▶ **Supplied passage**
........

Don’t be shocked or disappointed at the title of this posting. It is only the name given to one of the many breakfasts on offer on the menu at what is becoming my “local”, the Café Fatal.

I was recently asked why I always go to this particular café when I now live in the city and the world could be my oyster. My answer is that it is almost like an extension to my living room, at just 188 paces away (see my blog 26th December 2008) on the corner of the next street. I counted the paces again tonight as I was quite sure that there would be more. The temperature is down to as much as twenty below zero at night and the few hours of sunshine during the day are not enough for the weak rays to have any affect on the compacted snow and ice. My footsteps were therefore somewhat tentative and, I assumed, shorter than usual as I avoided slipping over. I was sure that I would take more steps but I was wrong, 188 it remains.

Another advantage of this extension to my flat is that the nearness makes it unnecessary to don the many layers of clothes that I would need to venture further afield, to another very nice café at least ten minutes’ walk away. The route to the Café Fatal is not long enough to get cold but just far enough to feel the tingliness of the bitter night air on my face. It is near enough that at nine in the evening I can decide to grab just my long winter coat and scarf and go for a drink or even a meal and see a bit of the world.

New bits in between

It is a entirely new experience for me to go out alone to a café or a restaurant to eat a meal. During my days in Budapest I got quite used to café life, to sitting on the street with a newspaper or a sketch-book, with a coffee or a hot chocolate, but to go to a restaurant to eat, even with company, has never been one of my favourite “bits in between”. Since living in the city this has changed and I gave it a go for the third time this evening.

There is always a real mixture of characters in the restaurant, which I really enjoy as it means that I have some interesting faces to draw. There are young, old and middle-aged, and I suppose that last one is the group to which I now belong! There are groups of friends, there are couples and there are several people like me, alone with a glass of wine and a book. This evening I had actually got Barnklau’s Unfug on the table beside my notes and sketch-book and I was about to search for some more interesting snippets for “Conductive Upbringing Part Two” but, as often happens, my attention was caught by something else, this time the menu.

........

▶ **What to do**
1. In one to three sentences, say why the writer of the Café Fatal post expected to count more than 188 paces on this walk.
2. Carry the Café Fatal post on from its last sentence.
The lines after the Café Fatal post play no part in this work.

▶ **Source material**
........

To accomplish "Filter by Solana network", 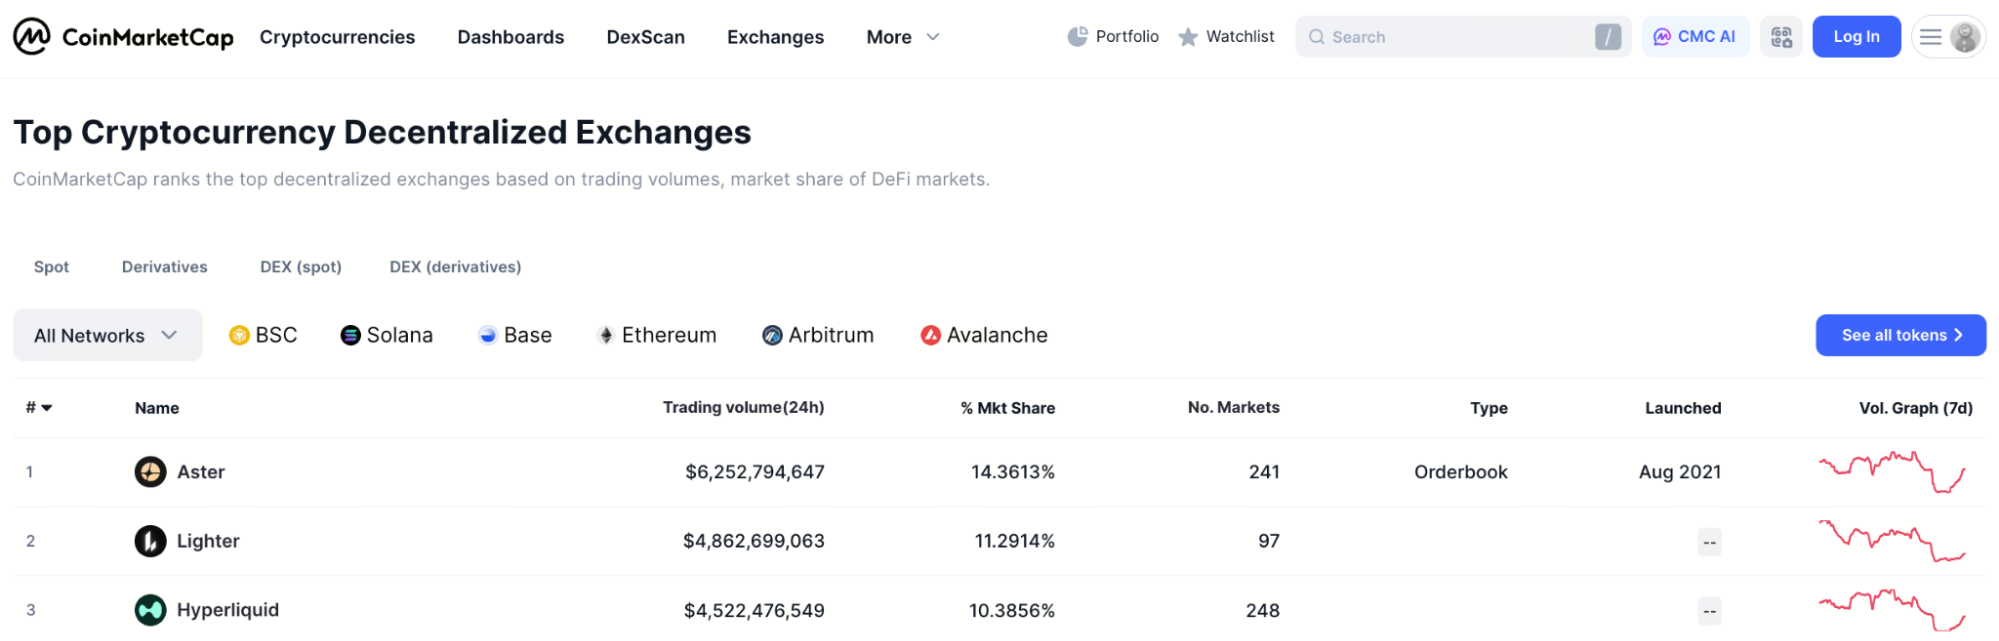I will point(387,335).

........

▶ **Solved tasks**
1. It was as cold as twenty below zero at night, and the weak daytime sun couldn't soften the compacted snow and ice, so the writer stepped tentatively to avoid slipping. The writer assumed these careful steps were shorter than usual and would therefore add up to more paces.

2.
There is more to life than marmite on toast!

“Sex and the City” caught my eye about half way down the list of breakfasts, which also included, Tatort (scene of the crime), Golden Girls, Our Little Farmyard, Verliebt in Berlin (In love in Berlin) and Lindenstrasse (the German equivalent of the English soap Coronation Street).

All of these breakfasts combined meats, cheeses, eggs, juices, fresh fruits and bread rolls, teas and coffees, to suit the given name.

The cheapest, at 3.50 euros and by far the least healthy was “Scene of the Crime”, offering an expresso, with a dash of schnapps, and a cigarette that one now has to go outside to smoke!

For such a small café the menu has a wide choice of dishes and I ordered Winterlichen Blattsalate mit geb. Camenbert und Preiselbieren (winter leaf salad with baked Camenbert and cranberries) from the Wochenkarte (menu for the week).

One of my favourites, Käsespätzle, a Bavarian dish of a special egg noodles baked with a covering of two different sorts of strong mountain cheese, was also on the menu, plus more comfort food of pancakes with fromage frais, sultanas and ice cream.

Searching the menu again for the coffees, I found some much more interesting drinks on offer, such as hot white chocolate with slices of orange and a nip of espresso, Assam special with rum, and again for comfort, hot milk with honey.

I just about managed a cheese cake and coffee for “afters” while enjoying the music and general atmosphere. Sometimes the music can be loud and slightly overpowering, more often it is discrete. It is nearly always unusual and this evening it was French and jazzy.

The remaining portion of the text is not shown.